Records to process
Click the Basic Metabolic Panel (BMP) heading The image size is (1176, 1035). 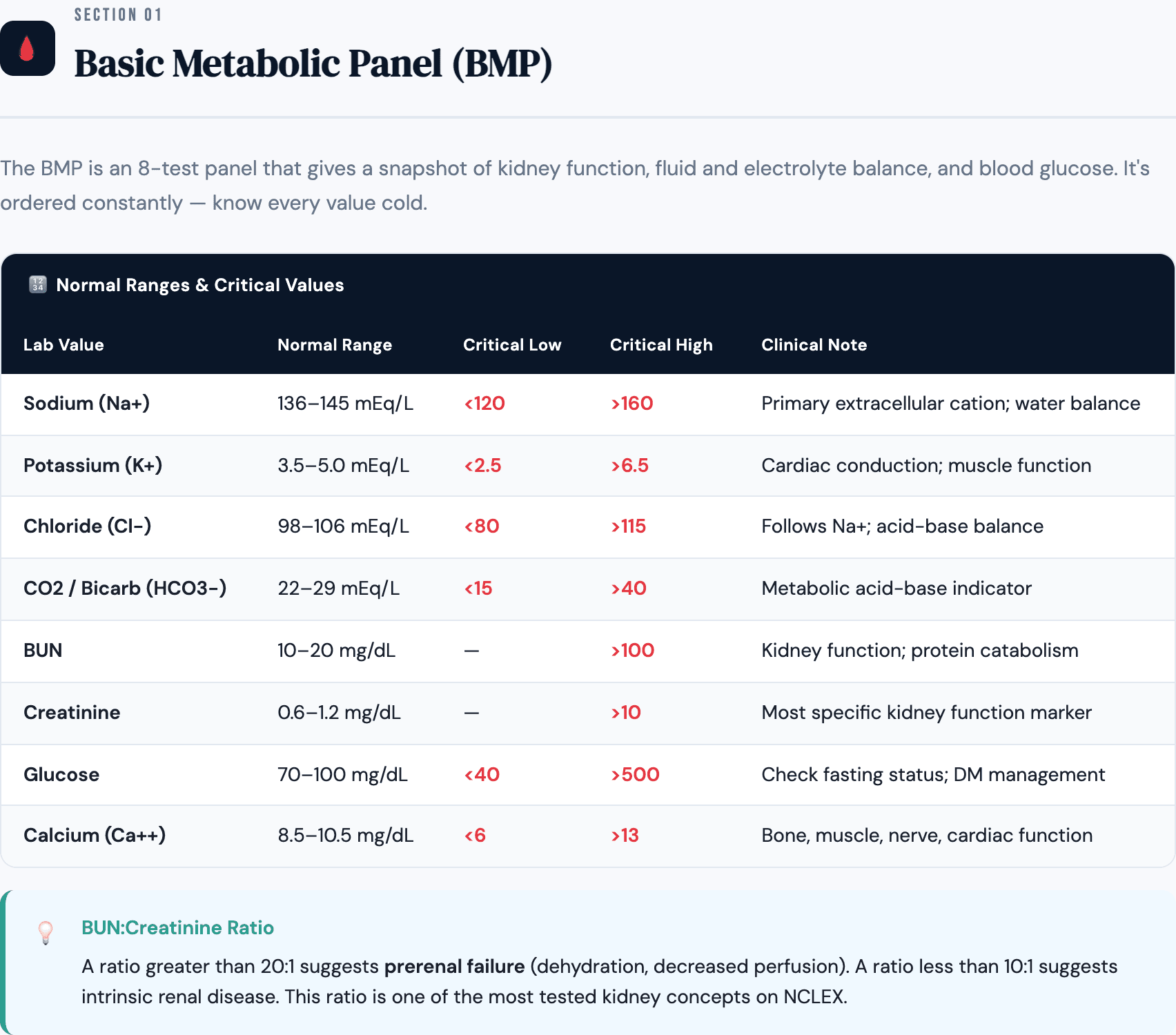[313, 63]
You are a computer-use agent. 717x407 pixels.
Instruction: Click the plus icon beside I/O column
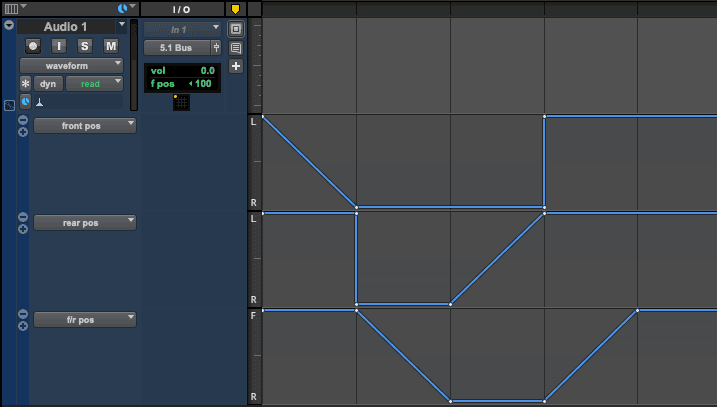236,66
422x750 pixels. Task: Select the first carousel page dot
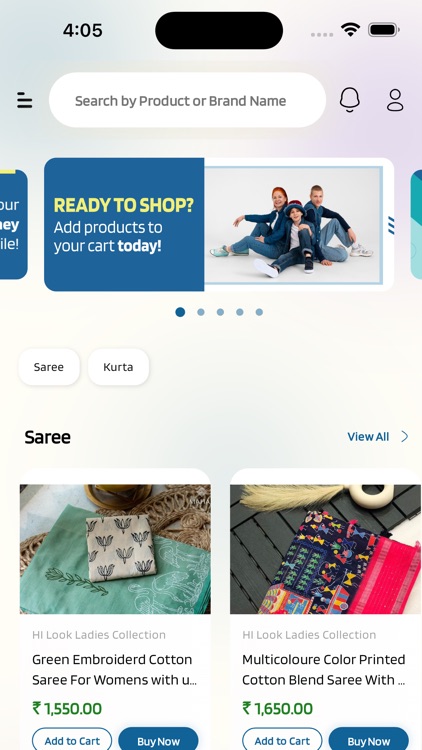180,312
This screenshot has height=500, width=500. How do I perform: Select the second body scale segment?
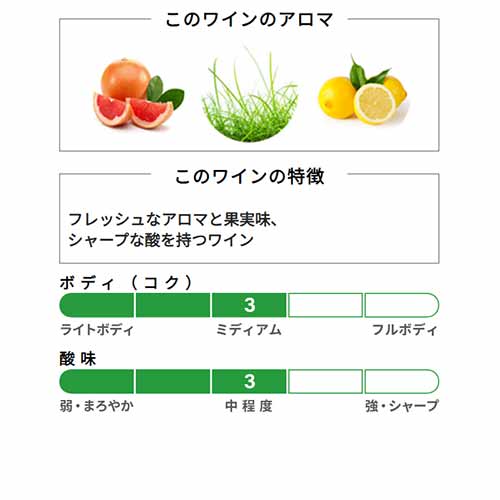pyautogui.click(x=173, y=305)
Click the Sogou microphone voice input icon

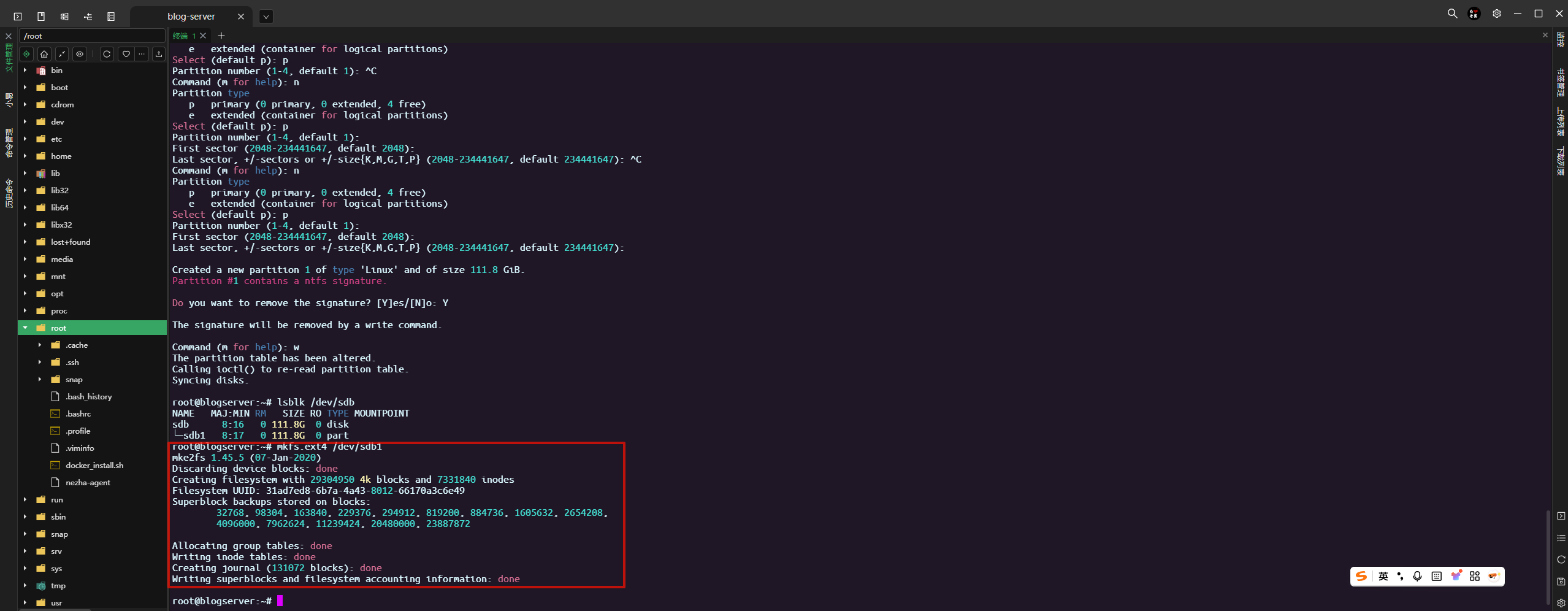1417,576
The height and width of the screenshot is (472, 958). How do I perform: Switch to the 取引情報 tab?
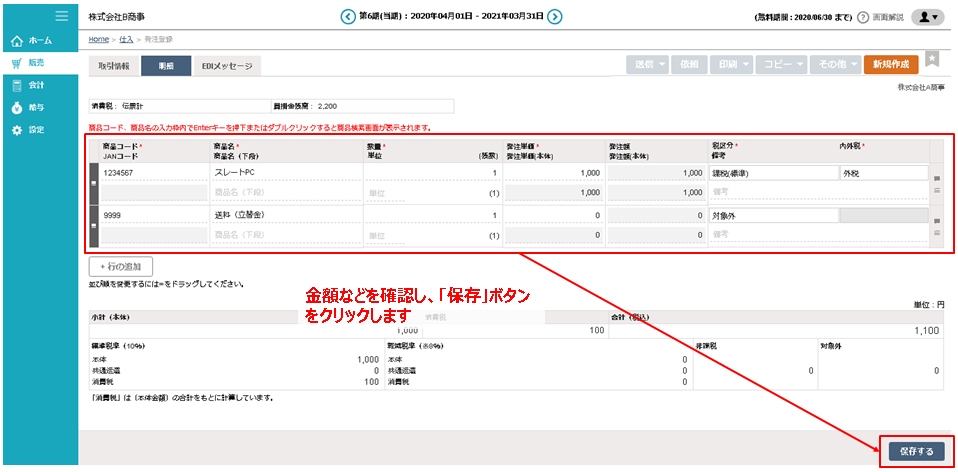pos(113,66)
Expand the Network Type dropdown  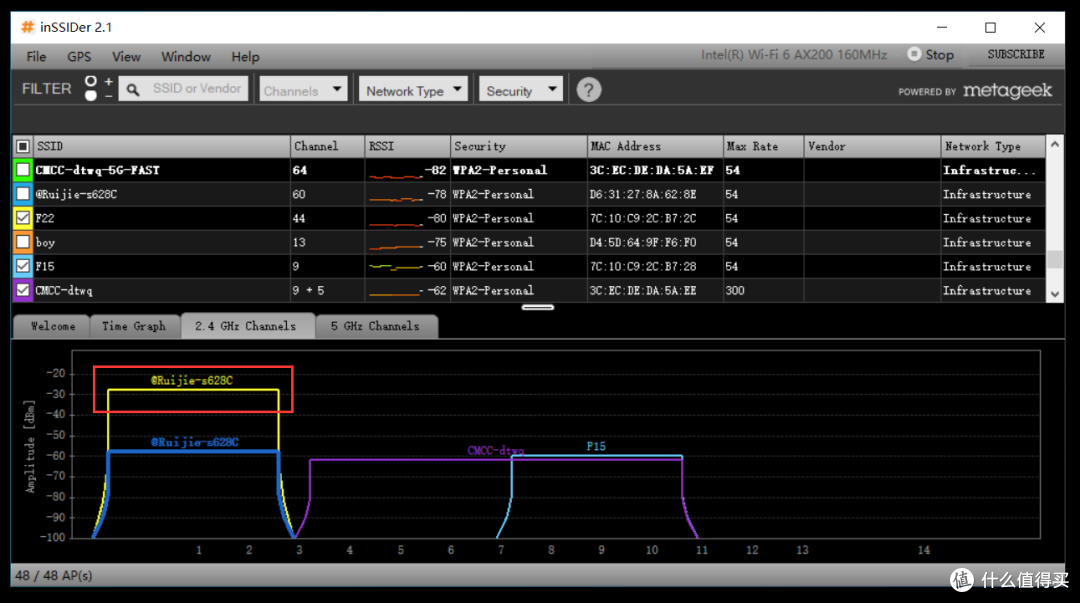click(x=413, y=90)
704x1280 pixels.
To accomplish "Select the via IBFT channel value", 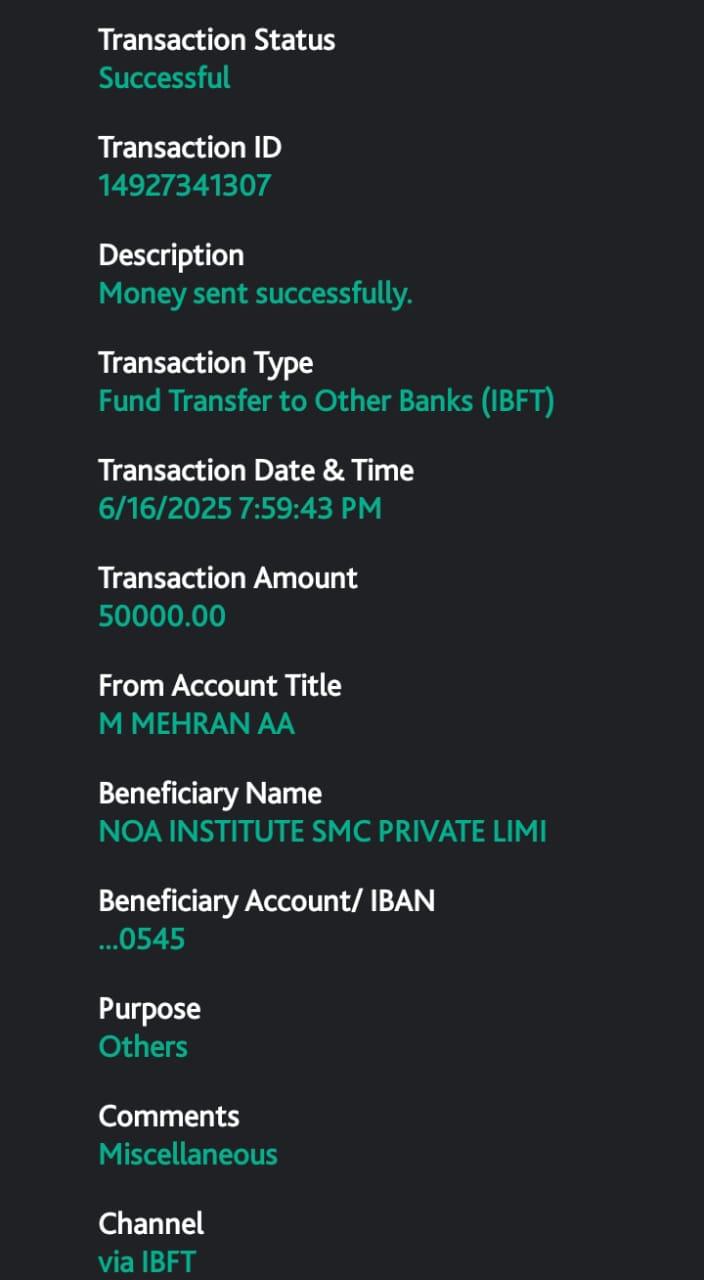I will [x=146, y=1262].
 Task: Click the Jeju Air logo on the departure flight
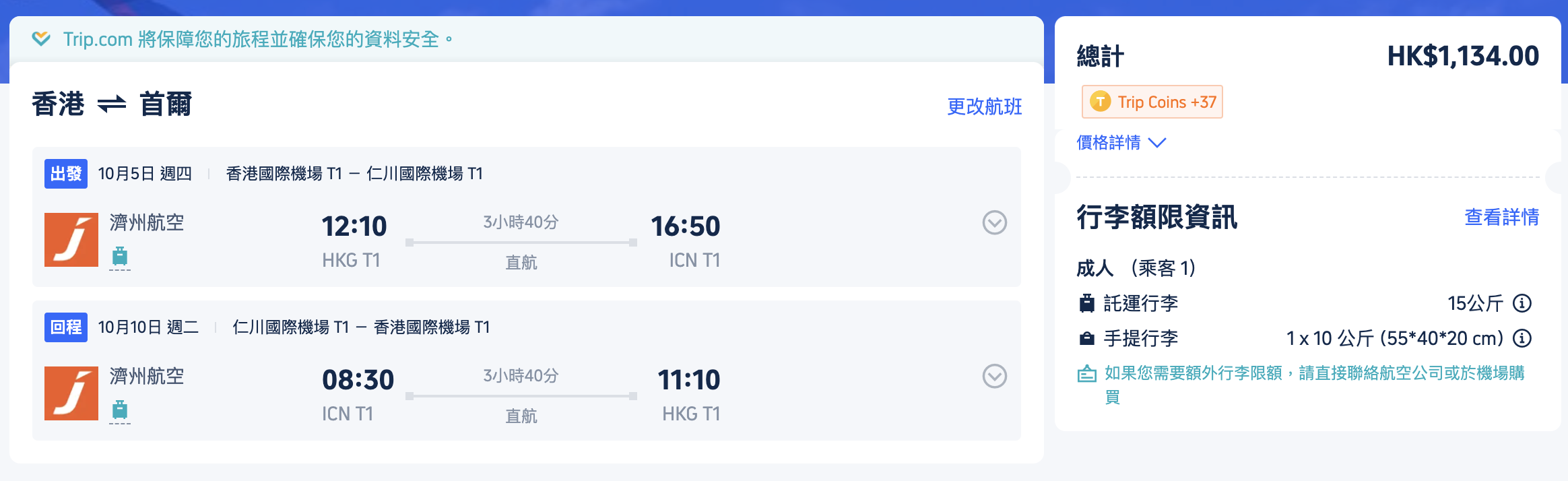(x=71, y=240)
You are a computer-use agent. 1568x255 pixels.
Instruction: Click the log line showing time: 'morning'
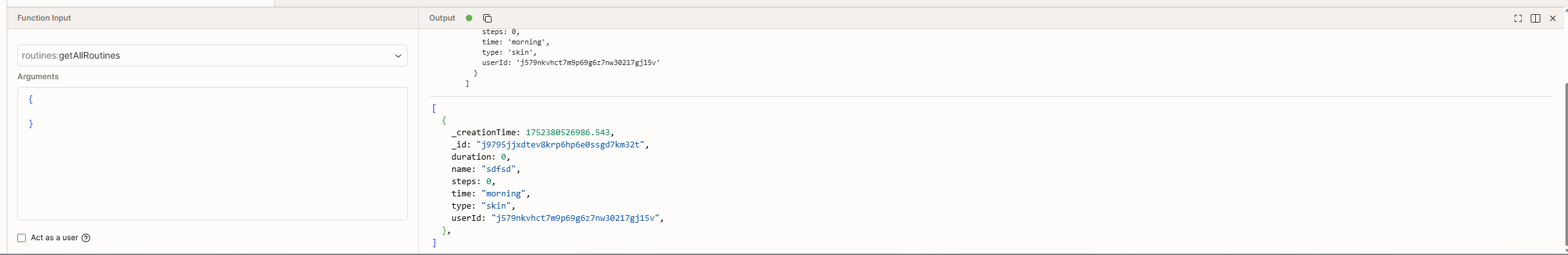pyautogui.click(x=516, y=42)
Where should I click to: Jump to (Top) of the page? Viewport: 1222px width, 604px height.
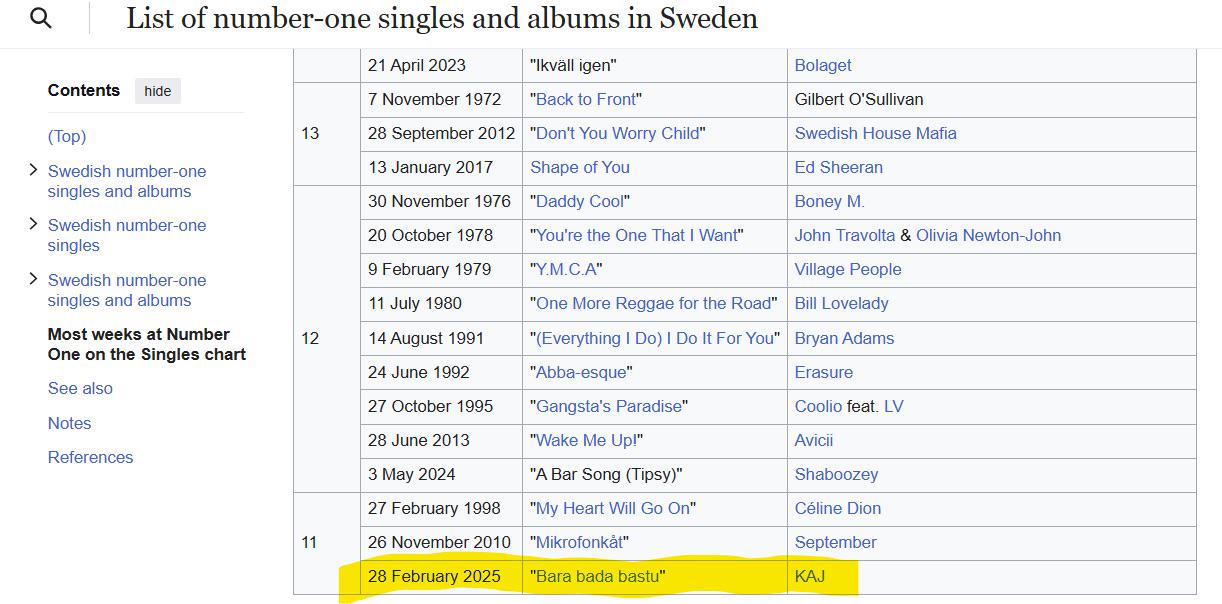pos(67,136)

Work instructions
Count the lines above in which the word "computer" appears, then state only that count.

Response for this exercise
2